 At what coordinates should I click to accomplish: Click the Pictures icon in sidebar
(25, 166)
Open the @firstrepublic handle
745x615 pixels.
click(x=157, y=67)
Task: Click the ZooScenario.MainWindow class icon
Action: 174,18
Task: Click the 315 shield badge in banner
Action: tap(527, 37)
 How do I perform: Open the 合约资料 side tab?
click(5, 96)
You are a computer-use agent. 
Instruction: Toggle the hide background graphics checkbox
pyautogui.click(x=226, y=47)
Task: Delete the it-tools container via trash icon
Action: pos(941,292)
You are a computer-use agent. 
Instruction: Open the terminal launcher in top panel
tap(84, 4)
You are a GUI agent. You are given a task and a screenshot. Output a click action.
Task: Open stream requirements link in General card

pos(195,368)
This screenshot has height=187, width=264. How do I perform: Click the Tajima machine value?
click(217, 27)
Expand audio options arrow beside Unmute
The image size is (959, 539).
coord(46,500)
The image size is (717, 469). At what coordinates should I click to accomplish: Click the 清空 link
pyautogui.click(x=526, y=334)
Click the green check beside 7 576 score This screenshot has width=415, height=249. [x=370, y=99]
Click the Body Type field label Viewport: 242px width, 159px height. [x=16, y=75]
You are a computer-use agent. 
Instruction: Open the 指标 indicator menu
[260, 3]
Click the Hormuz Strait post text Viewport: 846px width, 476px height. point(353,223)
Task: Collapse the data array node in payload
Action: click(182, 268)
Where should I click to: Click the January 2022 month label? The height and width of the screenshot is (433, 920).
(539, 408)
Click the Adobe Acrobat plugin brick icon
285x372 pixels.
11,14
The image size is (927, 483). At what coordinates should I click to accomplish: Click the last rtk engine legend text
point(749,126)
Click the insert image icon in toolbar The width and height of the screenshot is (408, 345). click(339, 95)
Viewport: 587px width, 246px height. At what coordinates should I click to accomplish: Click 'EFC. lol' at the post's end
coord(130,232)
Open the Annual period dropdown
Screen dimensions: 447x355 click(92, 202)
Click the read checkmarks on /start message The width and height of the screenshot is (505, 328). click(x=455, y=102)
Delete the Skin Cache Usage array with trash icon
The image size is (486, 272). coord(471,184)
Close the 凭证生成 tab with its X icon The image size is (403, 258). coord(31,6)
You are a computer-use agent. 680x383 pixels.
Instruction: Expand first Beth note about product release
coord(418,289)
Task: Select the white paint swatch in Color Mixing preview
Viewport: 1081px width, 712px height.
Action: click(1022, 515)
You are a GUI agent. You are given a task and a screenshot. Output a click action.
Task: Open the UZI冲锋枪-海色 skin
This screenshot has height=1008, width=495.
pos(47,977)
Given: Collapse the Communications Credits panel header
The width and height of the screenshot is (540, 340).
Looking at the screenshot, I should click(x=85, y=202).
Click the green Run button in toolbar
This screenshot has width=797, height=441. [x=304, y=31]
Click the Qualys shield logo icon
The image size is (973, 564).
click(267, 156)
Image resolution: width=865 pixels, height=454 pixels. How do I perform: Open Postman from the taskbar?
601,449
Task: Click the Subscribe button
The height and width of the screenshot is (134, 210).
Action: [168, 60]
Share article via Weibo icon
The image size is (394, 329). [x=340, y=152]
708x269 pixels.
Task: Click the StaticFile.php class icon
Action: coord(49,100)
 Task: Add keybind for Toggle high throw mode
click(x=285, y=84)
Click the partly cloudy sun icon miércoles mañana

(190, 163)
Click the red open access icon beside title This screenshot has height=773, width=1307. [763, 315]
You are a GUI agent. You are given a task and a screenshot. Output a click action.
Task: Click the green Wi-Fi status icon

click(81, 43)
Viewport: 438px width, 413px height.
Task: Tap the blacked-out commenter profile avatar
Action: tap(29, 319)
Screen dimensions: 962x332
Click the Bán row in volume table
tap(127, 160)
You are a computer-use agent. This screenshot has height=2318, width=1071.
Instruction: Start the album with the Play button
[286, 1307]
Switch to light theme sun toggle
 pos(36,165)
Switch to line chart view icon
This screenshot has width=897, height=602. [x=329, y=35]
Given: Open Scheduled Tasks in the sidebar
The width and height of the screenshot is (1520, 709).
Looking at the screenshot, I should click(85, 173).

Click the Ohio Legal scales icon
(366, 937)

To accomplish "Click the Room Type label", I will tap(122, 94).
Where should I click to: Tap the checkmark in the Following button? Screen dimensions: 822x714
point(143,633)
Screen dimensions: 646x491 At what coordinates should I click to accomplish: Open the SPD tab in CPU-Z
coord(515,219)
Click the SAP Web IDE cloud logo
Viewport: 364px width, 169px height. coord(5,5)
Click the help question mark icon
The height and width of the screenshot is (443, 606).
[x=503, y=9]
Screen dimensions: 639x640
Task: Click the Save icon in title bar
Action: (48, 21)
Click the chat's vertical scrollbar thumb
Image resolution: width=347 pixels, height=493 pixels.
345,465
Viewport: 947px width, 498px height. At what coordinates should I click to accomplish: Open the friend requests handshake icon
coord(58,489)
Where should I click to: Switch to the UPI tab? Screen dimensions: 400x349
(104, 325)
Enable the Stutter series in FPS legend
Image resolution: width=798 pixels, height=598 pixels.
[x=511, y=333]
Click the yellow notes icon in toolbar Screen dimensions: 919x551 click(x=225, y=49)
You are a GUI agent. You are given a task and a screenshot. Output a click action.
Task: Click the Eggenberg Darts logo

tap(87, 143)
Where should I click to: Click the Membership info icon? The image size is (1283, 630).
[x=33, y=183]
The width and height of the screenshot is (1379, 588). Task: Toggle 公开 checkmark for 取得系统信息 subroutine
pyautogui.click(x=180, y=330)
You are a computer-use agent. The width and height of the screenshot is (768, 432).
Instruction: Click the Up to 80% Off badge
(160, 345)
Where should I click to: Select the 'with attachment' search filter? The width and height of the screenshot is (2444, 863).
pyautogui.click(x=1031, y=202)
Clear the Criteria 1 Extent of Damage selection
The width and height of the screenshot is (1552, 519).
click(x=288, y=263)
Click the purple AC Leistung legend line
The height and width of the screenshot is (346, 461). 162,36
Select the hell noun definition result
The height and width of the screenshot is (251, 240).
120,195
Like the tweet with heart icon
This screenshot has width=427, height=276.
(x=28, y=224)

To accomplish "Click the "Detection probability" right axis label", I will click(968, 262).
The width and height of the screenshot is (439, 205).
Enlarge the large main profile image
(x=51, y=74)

+---+

> **Instructions for the task**
Every record, word for word, must be returned.

> **Solution for this task**
 At what coordinates should I click to accomplish: Click the Pictures icon in sidebar
(25, 166)
Open the @firstrepublic handle
745x615 pixels.
click(x=157, y=67)
Task: Click the ZooScenario.MainWindow class icon
Action: 174,18
Task: Click the 315 shield badge in banner
Action: tap(527, 37)
 How do I perform: Open the 合约资料 side tab?
click(5, 96)
You are a computer-use agent. 
Instruction: Toggle the hide background graphics checkbox
pyautogui.click(x=226, y=47)
Task: Delete the it-tools container via trash icon
Action: pos(941,292)
You are a computer-use agent. 
Instruction: Open the terminal launcher in top panel
tap(84, 4)
You are a GUI agent. You are given a task and a screenshot. Output a click action.
Task: Open stream requirements link in General card

pos(195,368)
This screenshot has height=187, width=264. How do I perform: Click the Tajima machine value?
click(217, 27)
Expand audio options arrow beside Unmute
The image size is (959, 539).
coord(46,500)
The image size is (717, 469). At what coordinates should I click to accomplish: Click the 清空 link
pyautogui.click(x=526, y=334)
Click the green check beside 7 576 score This screenshot has width=415, height=249. [x=370, y=99]
Click the Body Type field label Viewport: 242px width, 159px height. [x=16, y=75]
You are a computer-use agent. 
Instruction: Open the 指标 indicator menu
[260, 3]
Click the Hormuz Strait post text Viewport: 846px width, 476px height. point(353,223)
Task: Collapse the data array node in payload
Action: click(182, 268)
Where should I click to: Click the January 2022 month label? The height and width of the screenshot is (433, 920).
(539, 408)
Click the Adobe Acrobat plugin brick icon
285x372 pixels.
11,14
The image size is (927, 483). At what coordinates should I click to accomplish: Click the last rtk engine legend text
point(749,126)
Click the insert image icon in toolbar The width and height of the screenshot is (408, 345). click(339, 95)
Viewport: 587px width, 246px height. At what coordinates should I click to accomplish: Click 'EFC. lol' at the post's end
coord(130,232)
Open the Annual period dropdown
Screen dimensions: 447x355 click(92, 202)
Click the read checkmarks on /start message The width and height of the screenshot is (505, 328). click(x=455, y=102)
Delete the Skin Cache Usage array with trash icon
The image size is (486, 272). coord(471,184)
Close the 凭证生成 tab with its X icon The image size is (403, 258). coord(31,6)
You are a computer-use agent. 680x383 pixels.
Instruction: Expand first Beth note about product release
coord(418,289)
Task: Select the white paint swatch in Color Mixing preview
Viewport: 1081px width, 712px height.
Action: click(1022, 515)
You are a GUI agent. You are given a task and a screenshot. Output a click action.
Task: Open the UZI冲锋枪-海色 skin
This screenshot has height=1008, width=495.
pos(47,977)
Given: Collapse the Communications Credits panel header
The width and height of the screenshot is (540, 340).
Looking at the screenshot, I should click(x=85, y=202).
Click the green Run button in toolbar
This screenshot has width=797, height=441. [x=304, y=31]
Click the Qualys shield logo icon
The image size is (973, 564).
click(267, 156)
Image resolution: width=865 pixels, height=454 pixels. How do I perform: Open Postman from the taskbar?
601,449
Task: Click the Subscribe button
The height and width of the screenshot is (134, 210).
Action: [168, 60]
Share article via Weibo icon
The image size is (394, 329). [x=340, y=152]
708x269 pixels.
Task: Click the StaticFile.php class icon
Action: coord(49,100)
 Task: Add keybind for Toggle high throw mode
click(x=285, y=84)
Click the partly cloudy sun icon miércoles mañana

(190, 163)
Click the red open access icon beside title This screenshot has height=773, width=1307. [763, 315]
You are a GUI agent. You are given a task and a screenshot. Output a click action.
Task: Click the green Wi-Fi status icon

click(81, 43)
Viewport: 438px width, 413px height.
Task: Tap the blacked-out commenter profile avatar
Action: tap(29, 319)
Screen dimensions: 962x332
Click the Bán row in volume table
tap(127, 160)
You are a computer-use agent. This screenshot has height=2318, width=1071.
Instruction: Start the album with the Play button
[286, 1307]
Switch to light theme sun toggle
 pos(36,165)
Switch to line chart view icon
This screenshot has width=897, height=602. [x=329, y=35]
Given: Open Scheduled Tasks in the sidebar
The width and height of the screenshot is (1520, 709).
Looking at the screenshot, I should click(85, 173).

Click the Ohio Legal scales icon
(366, 937)

To accomplish "Click the Room Type label", I will tap(122, 94).
Where should I click to: Tap the checkmark in the Following button? Screen dimensions: 822x714
point(143,633)
Screen dimensions: 646x491 At what coordinates should I click to accomplish: Open the SPD tab in CPU-Z
coord(515,219)
Click the SAP Web IDE cloud logo
Viewport: 364px width, 169px height. coord(5,5)
Click the help question mark icon
The height and width of the screenshot is (443, 606).
[x=503, y=9]
Screen dimensions: 639x640
Task: Click the Save icon in title bar
Action: (48, 21)
Click the chat's vertical scrollbar thumb
Image resolution: width=347 pixels, height=493 pixels.
345,465
Viewport: 947px width, 498px height. At what coordinates should I click to accomplish: Open the friend requests handshake icon
coord(58,489)
Where should I click to: Switch to the UPI tab? Screen dimensions: 400x349
(104, 325)
Enable the Stutter series in FPS legend
Image resolution: width=798 pixels, height=598 pixels.
[x=511, y=333]
Click the yellow notes icon in toolbar Screen dimensions: 919x551 click(x=225, y=49)
You are a GUI agent. You are given a task and a screenshot. Output a click action.
Task: Click the Eggenberg Darts logo

tap(87, 143)
Where should I click to: Click the Membership info icon? The image size is (1283, 630).
[x=33, y=183]
The width and height of the screenshot is (1379, 588). Task: Toggle 公开 checkmark for 取得系统信息 subroutine
pyautogui.click(x=180, y=330)
You are a computer-use agent. The width and height of the screenshot is (768, 432).
Instruction: Click the Up to 80% Off badge
(160, 345)
Where should I click to: Select the 'with attachment' search filter? The width and height of the screenshot is (2444, 863).
pyautogui.click(x=1031, y=202)
Clear the Criteria 1 Extent of Damage selection
The width and height of the screenshot is (1552, 519).
click(x=288, y=263)
Click the purple AC Leistung legend line
The height and width of the screenshot is (346, 461). 162,36
Select the hell noun definition result
The height and width of the screenshot is (251, 240).
120,195
Like the tweet with heart icon
This screenshot has width=427, height=276.
(x=28, y=224)

To accomplish "Click the "Detection probability" right axis label", I will click(968, 262).
The width and height of the screenshot is (439, 205).
Enlarge the large main profile image
(x=51, y=74)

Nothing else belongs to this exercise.